Problem: The material below holds a span beginning at the line with "Task: Go to Accessories category" and ending at the line with "This screenshot has width=1795, height=564.". Quote that span exactly, both ends included, and only that span.

Data for review:
'''

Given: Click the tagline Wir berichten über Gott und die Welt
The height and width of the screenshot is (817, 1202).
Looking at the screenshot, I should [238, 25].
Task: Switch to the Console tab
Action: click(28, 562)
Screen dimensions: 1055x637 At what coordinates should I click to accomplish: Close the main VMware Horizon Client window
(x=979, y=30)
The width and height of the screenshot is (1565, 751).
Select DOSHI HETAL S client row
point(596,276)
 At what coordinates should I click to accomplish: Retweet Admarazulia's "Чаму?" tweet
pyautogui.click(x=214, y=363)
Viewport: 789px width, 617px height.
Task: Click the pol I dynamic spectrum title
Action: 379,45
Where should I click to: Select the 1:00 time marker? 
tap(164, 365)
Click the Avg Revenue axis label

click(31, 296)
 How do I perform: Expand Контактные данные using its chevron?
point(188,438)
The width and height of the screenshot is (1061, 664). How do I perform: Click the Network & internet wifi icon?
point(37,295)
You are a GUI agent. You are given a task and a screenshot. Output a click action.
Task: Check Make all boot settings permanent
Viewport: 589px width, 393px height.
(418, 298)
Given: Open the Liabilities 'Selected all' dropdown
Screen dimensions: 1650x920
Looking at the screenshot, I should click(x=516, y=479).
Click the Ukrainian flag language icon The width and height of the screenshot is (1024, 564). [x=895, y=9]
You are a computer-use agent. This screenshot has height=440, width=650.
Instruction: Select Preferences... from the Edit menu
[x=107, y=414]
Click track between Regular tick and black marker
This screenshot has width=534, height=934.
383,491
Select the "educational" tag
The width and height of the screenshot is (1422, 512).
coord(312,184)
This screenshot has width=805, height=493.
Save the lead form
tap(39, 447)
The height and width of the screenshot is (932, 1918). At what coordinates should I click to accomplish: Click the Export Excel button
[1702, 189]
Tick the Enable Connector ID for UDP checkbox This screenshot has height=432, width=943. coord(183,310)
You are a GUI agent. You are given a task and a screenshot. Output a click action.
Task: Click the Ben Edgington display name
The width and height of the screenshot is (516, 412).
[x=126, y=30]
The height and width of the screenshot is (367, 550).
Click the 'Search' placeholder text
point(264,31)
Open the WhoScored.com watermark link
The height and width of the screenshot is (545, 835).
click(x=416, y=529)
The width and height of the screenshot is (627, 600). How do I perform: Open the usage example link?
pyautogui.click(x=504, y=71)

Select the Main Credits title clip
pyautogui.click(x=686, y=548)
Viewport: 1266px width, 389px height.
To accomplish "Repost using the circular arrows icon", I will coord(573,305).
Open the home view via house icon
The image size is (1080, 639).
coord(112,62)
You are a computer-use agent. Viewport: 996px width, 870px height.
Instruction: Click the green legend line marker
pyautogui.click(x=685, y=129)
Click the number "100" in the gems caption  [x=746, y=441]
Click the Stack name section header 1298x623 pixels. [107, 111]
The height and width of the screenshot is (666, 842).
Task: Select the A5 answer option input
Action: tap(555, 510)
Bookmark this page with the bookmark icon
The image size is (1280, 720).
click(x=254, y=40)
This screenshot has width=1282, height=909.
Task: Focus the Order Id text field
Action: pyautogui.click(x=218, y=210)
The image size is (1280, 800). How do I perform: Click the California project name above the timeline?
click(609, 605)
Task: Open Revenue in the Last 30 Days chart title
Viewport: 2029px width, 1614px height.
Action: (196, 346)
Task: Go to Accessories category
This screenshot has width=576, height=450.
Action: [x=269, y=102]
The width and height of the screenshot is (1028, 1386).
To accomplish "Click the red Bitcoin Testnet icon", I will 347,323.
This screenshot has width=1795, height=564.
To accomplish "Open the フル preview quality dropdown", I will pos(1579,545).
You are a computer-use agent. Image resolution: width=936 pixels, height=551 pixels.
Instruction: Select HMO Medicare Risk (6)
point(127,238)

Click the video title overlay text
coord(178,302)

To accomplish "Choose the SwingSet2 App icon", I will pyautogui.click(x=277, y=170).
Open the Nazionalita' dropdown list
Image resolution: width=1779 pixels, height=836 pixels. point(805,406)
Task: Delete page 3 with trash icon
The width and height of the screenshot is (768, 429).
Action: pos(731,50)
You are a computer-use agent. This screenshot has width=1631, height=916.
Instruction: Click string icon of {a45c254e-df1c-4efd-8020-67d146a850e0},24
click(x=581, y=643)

'''

Exercise solution:
Task: Go to Accessories category
This screenshot has width=576, height=450.
Action: [x=269, y=102]
The width and height of the screenshot is (1028, 1386).
To accomplish "Click the red Bitcoin Testnet icon", I will 347,323.
This screenshot has width=1795, height=564.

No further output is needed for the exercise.